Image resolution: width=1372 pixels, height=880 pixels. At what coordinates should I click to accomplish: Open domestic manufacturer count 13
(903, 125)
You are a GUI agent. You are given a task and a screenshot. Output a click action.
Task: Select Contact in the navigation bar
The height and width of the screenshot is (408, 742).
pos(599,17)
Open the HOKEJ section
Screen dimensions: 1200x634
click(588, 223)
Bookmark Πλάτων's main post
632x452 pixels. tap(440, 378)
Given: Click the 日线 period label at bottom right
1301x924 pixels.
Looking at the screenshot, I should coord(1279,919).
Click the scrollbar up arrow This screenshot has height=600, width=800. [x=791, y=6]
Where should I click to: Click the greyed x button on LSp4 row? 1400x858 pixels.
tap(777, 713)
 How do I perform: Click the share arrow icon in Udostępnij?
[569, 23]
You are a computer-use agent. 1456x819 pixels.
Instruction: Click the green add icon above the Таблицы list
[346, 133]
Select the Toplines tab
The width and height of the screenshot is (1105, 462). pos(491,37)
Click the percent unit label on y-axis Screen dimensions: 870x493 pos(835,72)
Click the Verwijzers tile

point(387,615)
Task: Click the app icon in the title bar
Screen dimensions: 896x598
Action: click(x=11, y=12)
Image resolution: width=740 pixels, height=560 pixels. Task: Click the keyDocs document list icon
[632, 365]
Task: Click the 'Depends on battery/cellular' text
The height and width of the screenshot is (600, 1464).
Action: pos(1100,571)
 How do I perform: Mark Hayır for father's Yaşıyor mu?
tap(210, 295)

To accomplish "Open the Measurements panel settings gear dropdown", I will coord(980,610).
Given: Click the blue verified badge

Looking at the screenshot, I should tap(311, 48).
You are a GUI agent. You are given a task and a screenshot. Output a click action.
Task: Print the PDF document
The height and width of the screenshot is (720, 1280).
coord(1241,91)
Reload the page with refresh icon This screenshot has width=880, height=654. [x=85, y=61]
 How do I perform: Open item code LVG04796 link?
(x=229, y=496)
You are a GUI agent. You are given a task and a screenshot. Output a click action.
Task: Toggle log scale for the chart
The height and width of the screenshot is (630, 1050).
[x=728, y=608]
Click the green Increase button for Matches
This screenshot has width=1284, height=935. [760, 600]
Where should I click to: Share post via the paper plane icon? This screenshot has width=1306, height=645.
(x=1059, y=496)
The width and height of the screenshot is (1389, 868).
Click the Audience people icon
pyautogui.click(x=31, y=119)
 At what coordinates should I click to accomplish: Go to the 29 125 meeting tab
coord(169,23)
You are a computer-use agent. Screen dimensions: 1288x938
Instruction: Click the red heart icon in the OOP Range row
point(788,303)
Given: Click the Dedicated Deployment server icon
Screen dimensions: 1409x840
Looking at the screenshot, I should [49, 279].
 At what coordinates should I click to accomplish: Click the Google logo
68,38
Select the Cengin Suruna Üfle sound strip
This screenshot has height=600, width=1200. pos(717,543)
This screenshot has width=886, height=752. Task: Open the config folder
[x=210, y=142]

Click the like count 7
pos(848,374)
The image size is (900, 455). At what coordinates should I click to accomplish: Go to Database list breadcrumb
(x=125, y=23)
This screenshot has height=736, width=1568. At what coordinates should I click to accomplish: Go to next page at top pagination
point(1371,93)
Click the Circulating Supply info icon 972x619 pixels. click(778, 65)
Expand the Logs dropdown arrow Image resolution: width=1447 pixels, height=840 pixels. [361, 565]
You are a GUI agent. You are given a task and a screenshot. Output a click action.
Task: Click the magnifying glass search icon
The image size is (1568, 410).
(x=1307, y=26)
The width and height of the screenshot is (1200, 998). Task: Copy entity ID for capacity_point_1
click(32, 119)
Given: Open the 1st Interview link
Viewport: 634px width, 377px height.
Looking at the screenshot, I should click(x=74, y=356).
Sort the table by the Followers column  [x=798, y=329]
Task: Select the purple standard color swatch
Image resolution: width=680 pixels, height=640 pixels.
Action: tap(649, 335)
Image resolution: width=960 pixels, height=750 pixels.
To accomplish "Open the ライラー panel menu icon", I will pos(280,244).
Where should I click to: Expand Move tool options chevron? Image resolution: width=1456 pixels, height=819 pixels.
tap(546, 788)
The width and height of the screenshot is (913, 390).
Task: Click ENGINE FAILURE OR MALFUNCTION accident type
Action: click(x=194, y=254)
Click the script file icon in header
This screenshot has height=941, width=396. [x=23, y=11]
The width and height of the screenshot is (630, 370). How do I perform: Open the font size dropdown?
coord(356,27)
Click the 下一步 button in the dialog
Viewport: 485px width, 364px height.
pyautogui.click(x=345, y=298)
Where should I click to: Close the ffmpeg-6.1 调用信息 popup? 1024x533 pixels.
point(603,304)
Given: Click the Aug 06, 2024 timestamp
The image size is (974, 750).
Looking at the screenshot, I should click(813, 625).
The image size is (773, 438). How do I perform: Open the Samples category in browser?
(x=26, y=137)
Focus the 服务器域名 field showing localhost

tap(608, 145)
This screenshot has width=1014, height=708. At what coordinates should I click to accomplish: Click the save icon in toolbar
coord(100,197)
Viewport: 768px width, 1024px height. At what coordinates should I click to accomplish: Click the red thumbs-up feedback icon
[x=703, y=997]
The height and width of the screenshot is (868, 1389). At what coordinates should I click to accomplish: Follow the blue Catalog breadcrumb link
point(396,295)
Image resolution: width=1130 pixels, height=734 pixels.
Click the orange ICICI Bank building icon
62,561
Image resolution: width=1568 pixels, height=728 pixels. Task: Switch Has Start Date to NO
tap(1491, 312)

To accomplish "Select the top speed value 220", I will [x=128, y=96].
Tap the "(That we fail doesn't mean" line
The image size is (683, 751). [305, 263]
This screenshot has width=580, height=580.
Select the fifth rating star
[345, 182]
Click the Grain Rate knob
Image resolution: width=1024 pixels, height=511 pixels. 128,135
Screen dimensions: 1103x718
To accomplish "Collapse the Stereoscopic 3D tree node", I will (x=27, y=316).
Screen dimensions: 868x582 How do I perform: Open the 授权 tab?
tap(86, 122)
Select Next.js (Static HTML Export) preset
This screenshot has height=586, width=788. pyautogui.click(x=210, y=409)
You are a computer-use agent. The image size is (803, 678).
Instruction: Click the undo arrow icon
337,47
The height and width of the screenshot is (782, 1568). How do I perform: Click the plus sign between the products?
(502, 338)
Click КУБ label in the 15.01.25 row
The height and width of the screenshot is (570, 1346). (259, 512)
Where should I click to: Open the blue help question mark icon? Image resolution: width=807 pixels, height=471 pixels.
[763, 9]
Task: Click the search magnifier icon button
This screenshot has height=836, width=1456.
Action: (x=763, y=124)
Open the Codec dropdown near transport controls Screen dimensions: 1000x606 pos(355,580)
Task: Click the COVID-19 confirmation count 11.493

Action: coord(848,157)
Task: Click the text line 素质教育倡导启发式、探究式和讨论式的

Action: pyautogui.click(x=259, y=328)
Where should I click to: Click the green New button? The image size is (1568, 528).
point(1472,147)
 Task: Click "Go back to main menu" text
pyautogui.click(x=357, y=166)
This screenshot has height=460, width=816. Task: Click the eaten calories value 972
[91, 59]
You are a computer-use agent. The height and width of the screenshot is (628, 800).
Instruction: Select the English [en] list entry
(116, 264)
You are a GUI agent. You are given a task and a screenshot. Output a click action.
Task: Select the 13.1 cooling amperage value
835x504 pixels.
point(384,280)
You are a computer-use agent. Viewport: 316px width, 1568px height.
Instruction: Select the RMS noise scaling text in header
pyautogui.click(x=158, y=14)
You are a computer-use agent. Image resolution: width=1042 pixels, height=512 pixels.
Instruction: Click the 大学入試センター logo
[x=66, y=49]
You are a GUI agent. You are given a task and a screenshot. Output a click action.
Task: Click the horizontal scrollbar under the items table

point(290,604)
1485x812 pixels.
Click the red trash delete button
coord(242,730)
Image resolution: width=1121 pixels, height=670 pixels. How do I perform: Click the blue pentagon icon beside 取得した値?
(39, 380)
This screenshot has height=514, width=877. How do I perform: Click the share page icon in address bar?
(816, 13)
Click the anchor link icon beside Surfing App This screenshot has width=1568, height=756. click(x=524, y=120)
++++++++++++++++++++
▶ **YOUR OBJECTIVE**:
Throughout the data above, report every line that contains the string "will".

▶ **PROBLEM SOLUTION**:
To accomplish "Open the Measurements panel settings gear dropdown", I will coord(980,610).
To accomplish "Open the ライラー panel menu icon", I will pos(280,244).
To accomplish "Select the top speed value 220", I will [x=128, y=96].
To accomplish "Collapse the Stereoscopic 3D tree node", I will (x=27, y=316).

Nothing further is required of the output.